### Set problem
In the records, rewrite everything from the line containing "Given: Open the chat section in the sidebar" down to the line containing "1560x714 pixels.", changing "sidebar" to "toolbar" and leaving all else unchanged.

### Listed records
|---|

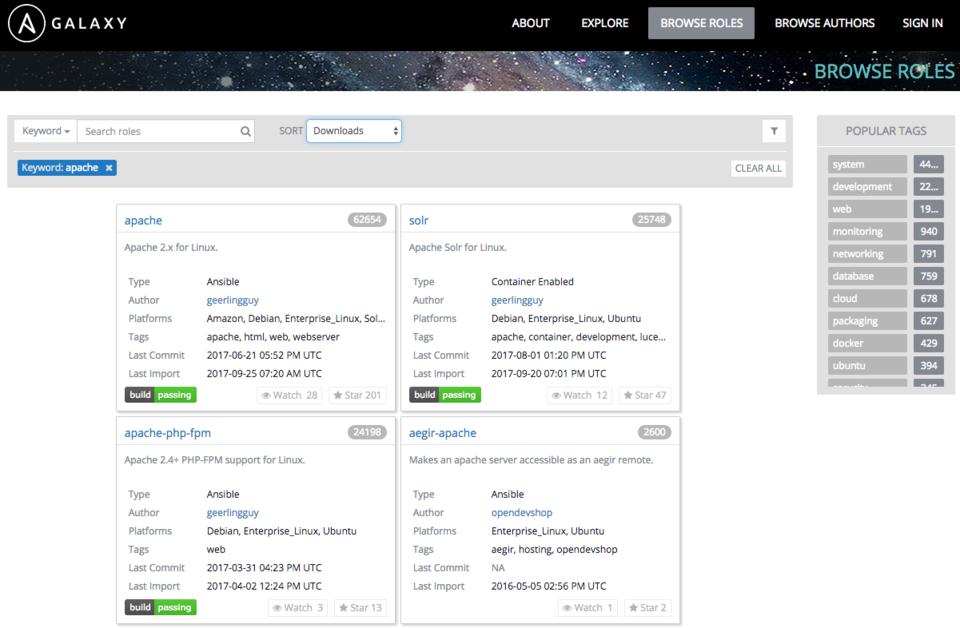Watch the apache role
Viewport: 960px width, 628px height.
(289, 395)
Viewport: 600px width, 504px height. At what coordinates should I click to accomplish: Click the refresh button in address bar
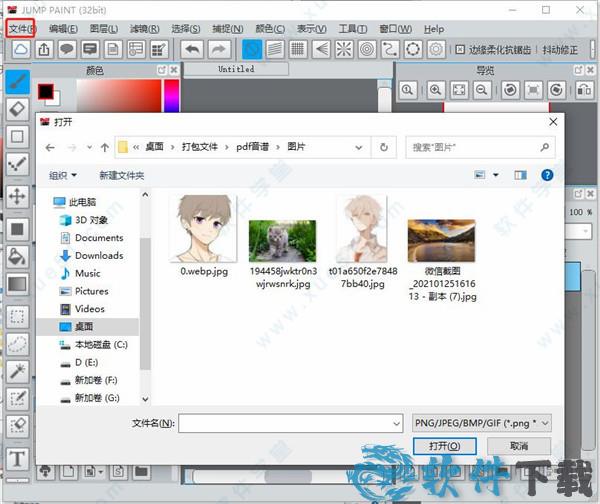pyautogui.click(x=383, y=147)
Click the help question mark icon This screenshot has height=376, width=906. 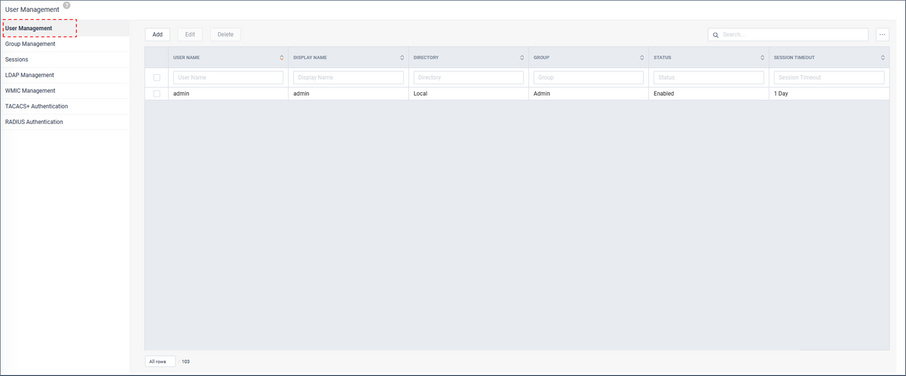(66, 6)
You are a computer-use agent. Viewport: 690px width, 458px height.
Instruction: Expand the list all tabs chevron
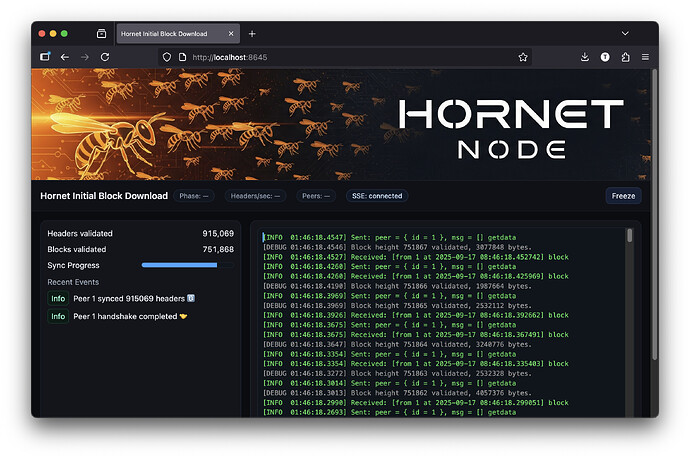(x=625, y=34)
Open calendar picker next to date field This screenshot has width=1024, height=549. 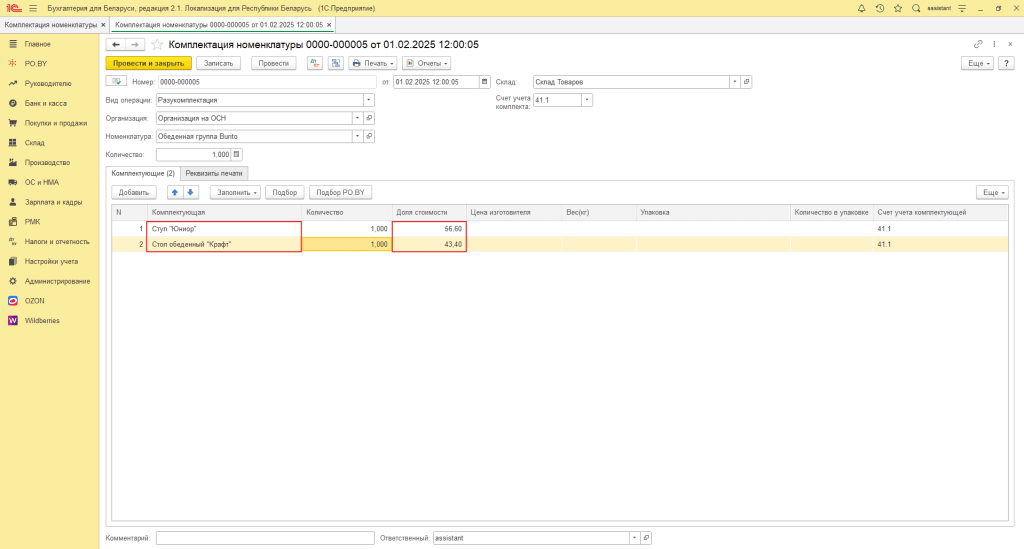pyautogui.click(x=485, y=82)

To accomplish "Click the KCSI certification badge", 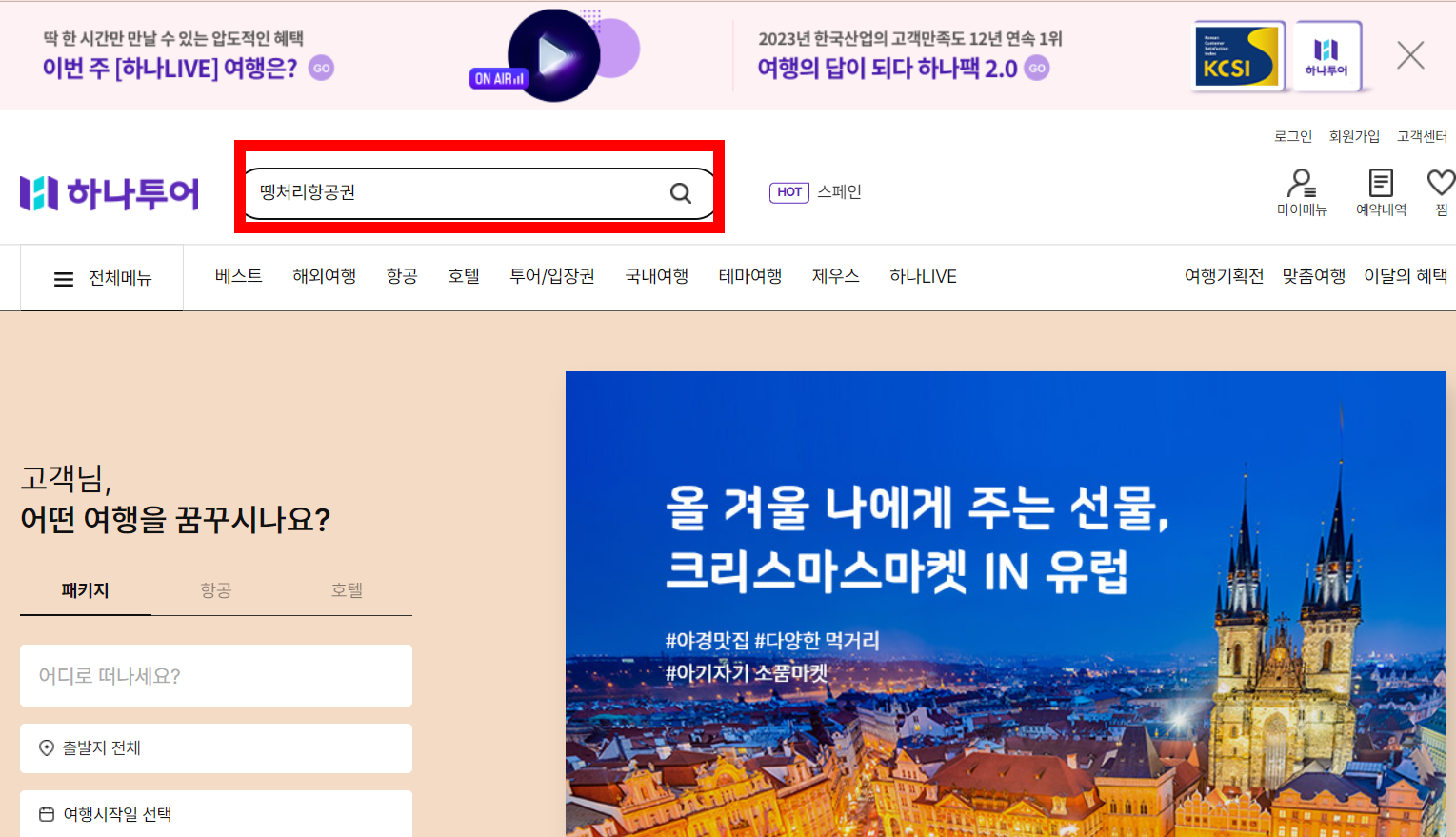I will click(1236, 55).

|---|

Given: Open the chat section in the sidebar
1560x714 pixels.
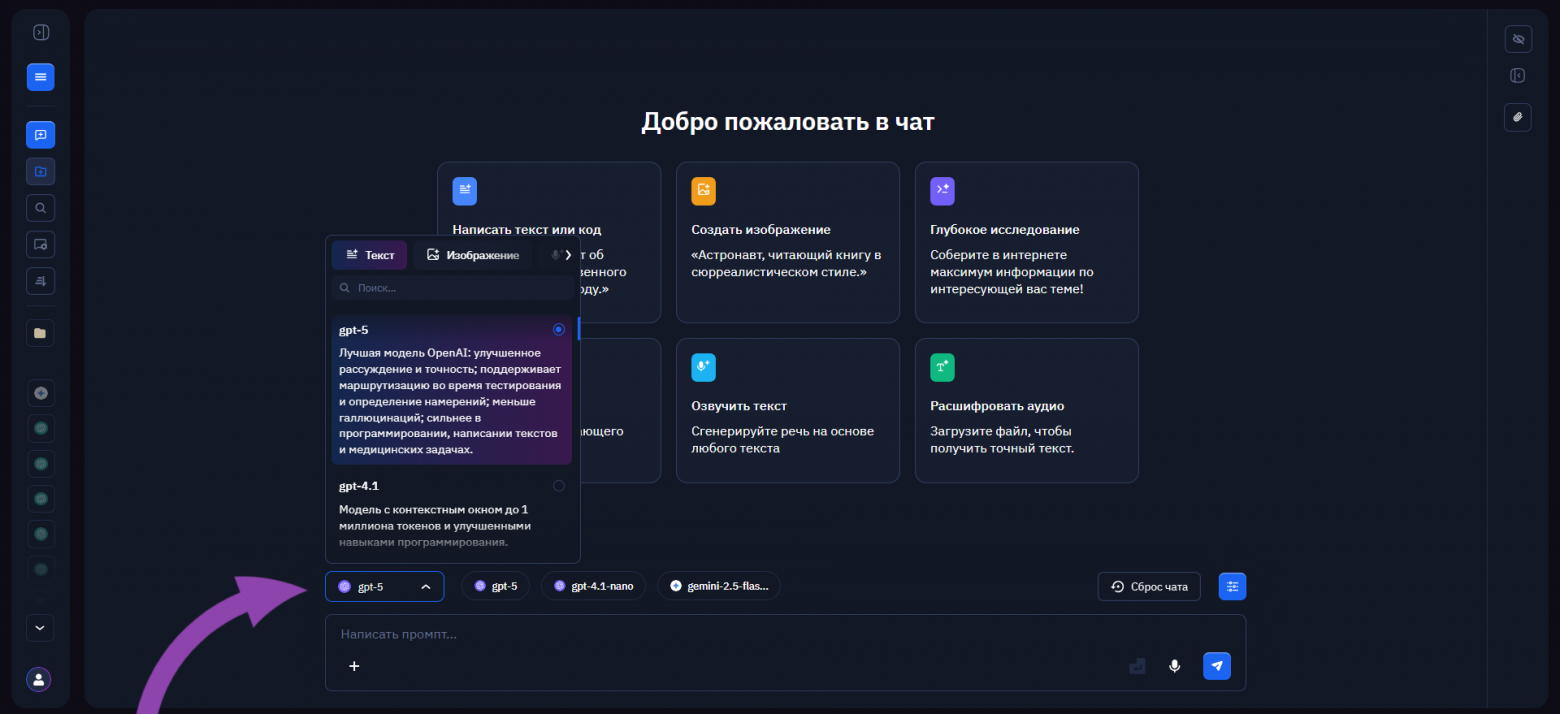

|---|

### Written answer
Given: Open the chat section in the toolbar
1560x714 pixels.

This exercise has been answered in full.